Every line that includes the word "name" needs to be copied from the listing.

━━━━━ Records for processing ━━━━━

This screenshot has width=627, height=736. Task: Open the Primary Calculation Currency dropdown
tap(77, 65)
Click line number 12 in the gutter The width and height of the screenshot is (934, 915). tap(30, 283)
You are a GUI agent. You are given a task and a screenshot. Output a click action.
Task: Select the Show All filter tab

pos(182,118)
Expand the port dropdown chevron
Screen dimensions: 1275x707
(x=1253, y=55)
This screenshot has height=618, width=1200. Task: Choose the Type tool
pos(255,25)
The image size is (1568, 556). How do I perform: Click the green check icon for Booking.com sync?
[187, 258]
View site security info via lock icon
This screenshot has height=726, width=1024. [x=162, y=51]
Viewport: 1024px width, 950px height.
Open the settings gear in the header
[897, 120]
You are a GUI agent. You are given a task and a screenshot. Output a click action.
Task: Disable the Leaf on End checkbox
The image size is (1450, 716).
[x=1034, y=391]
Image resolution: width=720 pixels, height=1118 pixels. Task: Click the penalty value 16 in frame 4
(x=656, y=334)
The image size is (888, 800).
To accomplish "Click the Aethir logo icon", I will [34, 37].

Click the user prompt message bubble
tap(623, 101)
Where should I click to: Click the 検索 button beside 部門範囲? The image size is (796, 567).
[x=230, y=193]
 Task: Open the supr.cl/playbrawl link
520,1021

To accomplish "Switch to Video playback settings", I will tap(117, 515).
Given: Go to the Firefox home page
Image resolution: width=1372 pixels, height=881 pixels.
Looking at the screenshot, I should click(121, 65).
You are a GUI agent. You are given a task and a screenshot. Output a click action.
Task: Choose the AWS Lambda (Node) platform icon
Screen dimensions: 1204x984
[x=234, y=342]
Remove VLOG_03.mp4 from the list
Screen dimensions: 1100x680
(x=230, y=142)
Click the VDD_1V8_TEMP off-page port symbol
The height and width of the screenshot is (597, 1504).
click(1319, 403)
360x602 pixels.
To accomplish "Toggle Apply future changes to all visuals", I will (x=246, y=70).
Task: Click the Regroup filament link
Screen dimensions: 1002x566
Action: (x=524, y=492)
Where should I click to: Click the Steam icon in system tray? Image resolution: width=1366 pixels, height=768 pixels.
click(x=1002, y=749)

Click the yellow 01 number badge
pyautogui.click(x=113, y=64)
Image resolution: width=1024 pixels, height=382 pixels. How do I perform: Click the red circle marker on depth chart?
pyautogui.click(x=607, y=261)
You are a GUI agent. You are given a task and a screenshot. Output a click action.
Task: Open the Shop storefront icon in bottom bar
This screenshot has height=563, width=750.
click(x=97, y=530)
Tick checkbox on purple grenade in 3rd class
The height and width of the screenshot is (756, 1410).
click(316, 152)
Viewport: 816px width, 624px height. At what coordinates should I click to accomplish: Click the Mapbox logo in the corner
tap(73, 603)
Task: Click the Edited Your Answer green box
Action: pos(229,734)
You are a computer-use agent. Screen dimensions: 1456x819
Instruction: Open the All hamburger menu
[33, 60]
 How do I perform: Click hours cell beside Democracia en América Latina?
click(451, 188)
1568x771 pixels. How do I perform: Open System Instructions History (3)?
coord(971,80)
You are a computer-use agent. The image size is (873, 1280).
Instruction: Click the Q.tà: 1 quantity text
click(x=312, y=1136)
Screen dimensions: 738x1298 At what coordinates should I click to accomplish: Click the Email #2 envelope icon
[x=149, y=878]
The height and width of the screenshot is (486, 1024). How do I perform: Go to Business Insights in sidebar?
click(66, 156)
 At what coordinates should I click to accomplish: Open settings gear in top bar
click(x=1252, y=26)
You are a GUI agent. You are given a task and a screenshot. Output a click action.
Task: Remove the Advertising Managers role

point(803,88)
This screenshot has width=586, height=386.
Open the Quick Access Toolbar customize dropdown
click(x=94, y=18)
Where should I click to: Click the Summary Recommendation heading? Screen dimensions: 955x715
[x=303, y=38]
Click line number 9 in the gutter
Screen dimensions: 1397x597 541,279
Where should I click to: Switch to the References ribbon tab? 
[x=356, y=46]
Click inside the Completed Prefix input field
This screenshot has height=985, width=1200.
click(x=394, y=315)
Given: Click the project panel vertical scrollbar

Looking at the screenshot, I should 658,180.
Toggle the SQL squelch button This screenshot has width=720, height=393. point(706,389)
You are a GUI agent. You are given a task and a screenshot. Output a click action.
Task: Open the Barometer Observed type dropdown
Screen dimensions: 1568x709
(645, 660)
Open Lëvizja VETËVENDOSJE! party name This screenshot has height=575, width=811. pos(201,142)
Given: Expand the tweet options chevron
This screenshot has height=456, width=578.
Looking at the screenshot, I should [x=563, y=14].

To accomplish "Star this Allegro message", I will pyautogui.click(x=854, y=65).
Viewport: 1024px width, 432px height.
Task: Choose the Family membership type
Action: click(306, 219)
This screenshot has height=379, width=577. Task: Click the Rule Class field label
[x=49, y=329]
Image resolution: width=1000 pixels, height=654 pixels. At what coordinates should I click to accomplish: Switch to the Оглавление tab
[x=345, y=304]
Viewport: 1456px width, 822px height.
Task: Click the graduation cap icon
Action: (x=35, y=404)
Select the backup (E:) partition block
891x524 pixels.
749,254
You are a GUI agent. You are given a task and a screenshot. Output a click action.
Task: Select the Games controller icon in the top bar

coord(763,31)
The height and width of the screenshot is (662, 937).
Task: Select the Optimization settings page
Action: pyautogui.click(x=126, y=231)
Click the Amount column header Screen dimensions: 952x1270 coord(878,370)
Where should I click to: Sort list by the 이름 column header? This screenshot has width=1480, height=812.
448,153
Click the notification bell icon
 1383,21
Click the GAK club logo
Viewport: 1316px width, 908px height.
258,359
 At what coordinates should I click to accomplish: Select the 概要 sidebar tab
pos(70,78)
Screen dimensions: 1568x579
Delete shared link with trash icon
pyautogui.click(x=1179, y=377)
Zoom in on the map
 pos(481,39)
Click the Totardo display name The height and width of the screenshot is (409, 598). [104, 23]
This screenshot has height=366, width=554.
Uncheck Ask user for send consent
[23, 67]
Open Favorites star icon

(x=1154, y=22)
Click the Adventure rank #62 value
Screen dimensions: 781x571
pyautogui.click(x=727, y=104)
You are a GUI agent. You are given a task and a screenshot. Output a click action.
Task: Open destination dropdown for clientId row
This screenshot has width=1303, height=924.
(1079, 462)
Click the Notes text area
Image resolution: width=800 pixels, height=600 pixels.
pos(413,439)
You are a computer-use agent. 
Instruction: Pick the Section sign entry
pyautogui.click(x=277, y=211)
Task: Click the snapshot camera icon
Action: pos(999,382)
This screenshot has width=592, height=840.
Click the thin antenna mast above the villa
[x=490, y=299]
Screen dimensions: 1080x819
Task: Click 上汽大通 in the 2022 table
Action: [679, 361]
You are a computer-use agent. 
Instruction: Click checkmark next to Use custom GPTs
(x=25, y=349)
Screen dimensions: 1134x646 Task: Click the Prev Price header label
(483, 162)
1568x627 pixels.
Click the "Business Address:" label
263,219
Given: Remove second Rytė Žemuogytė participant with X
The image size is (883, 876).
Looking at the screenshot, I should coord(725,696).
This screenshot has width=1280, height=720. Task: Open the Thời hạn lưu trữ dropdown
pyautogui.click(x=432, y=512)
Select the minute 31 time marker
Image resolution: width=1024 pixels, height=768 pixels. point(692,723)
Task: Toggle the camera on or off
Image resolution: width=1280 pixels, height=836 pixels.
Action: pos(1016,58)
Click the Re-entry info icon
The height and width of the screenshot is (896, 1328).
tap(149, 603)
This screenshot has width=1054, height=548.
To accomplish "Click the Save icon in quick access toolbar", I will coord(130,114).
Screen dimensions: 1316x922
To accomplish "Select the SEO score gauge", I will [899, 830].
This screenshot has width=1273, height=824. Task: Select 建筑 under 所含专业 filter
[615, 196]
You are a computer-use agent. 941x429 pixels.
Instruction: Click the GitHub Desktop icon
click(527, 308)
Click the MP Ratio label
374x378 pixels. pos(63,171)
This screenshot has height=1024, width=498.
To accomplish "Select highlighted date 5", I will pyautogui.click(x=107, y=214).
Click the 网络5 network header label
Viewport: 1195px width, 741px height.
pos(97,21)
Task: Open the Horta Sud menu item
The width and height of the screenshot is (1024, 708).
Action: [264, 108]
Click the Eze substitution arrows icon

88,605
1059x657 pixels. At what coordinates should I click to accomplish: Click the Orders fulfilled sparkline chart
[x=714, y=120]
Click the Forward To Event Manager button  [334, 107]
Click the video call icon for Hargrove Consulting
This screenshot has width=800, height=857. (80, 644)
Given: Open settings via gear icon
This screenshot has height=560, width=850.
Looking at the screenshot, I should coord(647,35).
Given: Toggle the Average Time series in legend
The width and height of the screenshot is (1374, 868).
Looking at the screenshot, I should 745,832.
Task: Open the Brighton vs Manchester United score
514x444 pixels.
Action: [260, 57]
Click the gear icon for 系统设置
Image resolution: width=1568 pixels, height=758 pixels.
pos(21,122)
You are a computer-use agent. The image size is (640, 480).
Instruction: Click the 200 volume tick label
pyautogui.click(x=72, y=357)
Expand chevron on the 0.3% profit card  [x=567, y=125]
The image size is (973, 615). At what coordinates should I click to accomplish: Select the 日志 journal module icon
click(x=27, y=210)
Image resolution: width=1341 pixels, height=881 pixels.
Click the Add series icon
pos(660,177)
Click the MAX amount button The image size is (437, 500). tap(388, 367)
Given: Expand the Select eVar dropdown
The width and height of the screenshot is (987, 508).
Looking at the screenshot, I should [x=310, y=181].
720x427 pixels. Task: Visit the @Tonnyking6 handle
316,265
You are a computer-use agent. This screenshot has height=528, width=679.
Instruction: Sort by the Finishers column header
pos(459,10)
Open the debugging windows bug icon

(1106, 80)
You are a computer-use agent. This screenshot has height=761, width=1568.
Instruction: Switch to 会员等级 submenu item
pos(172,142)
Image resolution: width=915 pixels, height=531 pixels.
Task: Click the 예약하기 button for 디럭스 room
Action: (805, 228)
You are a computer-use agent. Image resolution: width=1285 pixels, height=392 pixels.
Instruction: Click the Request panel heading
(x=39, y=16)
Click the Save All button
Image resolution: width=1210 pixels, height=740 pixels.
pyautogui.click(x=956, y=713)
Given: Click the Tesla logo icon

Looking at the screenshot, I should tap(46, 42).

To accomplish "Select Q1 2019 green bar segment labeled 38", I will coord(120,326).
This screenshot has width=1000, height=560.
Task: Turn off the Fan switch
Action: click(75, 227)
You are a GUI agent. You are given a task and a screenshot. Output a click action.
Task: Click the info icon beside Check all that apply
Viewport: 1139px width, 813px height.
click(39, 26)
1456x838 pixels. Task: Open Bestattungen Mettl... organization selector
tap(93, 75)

━━━━━

> [Exercise result]:
Open Lëvizja VETËVENDOSJE! party name This screenshot has height=575, width=811. pos(201,142)
Click the Totardo display name The height and width of the screenshot is (409, 598). [104, 23]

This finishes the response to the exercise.